しかしその足で黎深が向かったのは、吏部ではなかった。
先ほど辞去したばかりの室の扉を叩くと、返事を待って中に入る。
「霄太師」
「おや、紅尚書。忘れ物でもありましたかな」
黎深が室を出た時と同じ椅子に座っていた霄太師は、ずず、と茶をすすった。
それを横目に、黎深はあえて何でもないことのように告げる。
「先刻の話ですが、お受けしても構いませんよ」
「ほ。それはそれは……どういう風の吹きまわしじゃ?」
さすがの霄太師も驚きを隠しきれない表情で黎深に向き直った。
そんな老臣に向け、黎深はにっこりと笑う。
「ですが、いくつか条件があります。李絳攸はあくまで吏部侍郎のまま、ときおり主上に"お貸し"致しましょう。
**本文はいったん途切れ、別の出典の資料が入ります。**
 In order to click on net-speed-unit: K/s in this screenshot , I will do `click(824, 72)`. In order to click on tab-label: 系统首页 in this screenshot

主上がこのまま政事をせぬのなら、すぐにでも私の元に戻します。そして万が一、主上が絳攸に手を出した場合、貴陽が再び焼け野が原になるとお思いください。それから――」
そうして黎深が出したいくつかの条件に、霄太師は甘い甘露茶を飲みつつ、渋々ながら頷いたのだった。